* _What the task requires_: Nothing is to be altered. Print each record in full.

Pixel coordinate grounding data
++++
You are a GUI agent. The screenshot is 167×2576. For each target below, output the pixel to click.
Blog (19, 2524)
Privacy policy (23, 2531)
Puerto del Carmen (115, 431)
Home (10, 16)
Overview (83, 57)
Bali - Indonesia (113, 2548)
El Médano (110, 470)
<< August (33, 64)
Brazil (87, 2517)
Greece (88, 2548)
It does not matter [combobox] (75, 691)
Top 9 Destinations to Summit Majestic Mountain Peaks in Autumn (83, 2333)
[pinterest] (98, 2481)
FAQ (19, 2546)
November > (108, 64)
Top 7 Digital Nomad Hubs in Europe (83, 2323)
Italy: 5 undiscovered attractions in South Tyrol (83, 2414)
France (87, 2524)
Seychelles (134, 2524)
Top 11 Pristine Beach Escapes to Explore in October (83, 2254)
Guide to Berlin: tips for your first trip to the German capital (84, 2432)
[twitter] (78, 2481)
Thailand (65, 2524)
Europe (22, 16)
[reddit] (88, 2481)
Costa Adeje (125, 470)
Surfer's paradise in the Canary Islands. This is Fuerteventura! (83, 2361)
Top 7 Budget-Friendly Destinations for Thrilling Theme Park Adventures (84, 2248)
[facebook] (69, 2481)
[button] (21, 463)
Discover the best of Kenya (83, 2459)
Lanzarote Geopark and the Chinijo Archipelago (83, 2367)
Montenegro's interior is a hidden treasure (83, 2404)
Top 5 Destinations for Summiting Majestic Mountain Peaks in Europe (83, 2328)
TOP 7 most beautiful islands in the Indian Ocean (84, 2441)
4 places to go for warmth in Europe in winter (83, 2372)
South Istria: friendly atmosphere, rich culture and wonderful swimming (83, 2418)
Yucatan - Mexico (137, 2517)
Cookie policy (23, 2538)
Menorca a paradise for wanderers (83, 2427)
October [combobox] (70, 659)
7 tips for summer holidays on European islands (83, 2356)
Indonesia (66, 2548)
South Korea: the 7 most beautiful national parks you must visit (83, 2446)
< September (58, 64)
++++
* _Completed task_:
You are a GUI agent. The screenshot is 167×2576. For each target below, output the pixel to click.
Blog (19, 2524)
Privacy policy (23, 2531)
Puerto del Carmen (115, 431)
Home (10, 16)
Overview (83, 57)
Bali - Indonesia (113, 2548)
El Médano (110, 470)
<< August (33, 64)
Brazil (87, 2517)
Greece (88, 2548)
It does not matter [combobox] (75, 691)
Top 9 Destinations to Summit Majestic Mountain Peaks in Autumn (83, 2333)
[pinterest] (98, 2481)
FAQ (19, 2546)
November > (108, 64)
Top 7 Digital Nomad Hubs in Europe (83, 2323)
Italy: 5 undiscovered attractions in South Tyrol (83, 2414)
France (87, 2524)
Seychelles (134, 2524)
Top 11 Pristine Beach Escapes to Explore in October (83, 2254)
Guide to Berlin: tips for your first trip to the German capital (84, 2432)
[twitter] (78, 2481)
Thailand (65, 2524)
Europe (22, 16)
[reddit] (88, 2481)
Costa Adeje (125, 470)
Surfer's paradise in the Canary Islands. This is Fuerteventura! (83, 2361)
Top 7 Budget-Friendly Destinations for Thrilling Theme Park Adventures (84, 2248)
[facebook] (69, 2481)
[button] (21, 463)
Discover the best of Kenya (83, 2459)
Lanzarote Geopark and the Chinijo Archipelago (83, 2367)
Montenegro's interior is a hidden treasure (83, 2404)
Top 5 Destinations for Summiting Majestic Mountain Peaks in Europe (83, 2328)
TOP 7 most beautiful islands in the Indian Ocean (84, 2441)
4 places to go for warmth in Europe in winter (83, 2372)
South Istria: friendly atmosphere, rich culture and wonderful swimming (83, 2418)
Yucatan - Mexico (137, 2517)
Cookie policy (23, 2538)
Menorca a paradise for wanderers (83, 2427)
October [combobox] (70, 659)
7 tips for summer holidays on European islands (83, 2356)
Indonesia (66, 2548)
South Korea: the 7 most beautiful national parks you must visit (83, 2446)
< September (58, 64)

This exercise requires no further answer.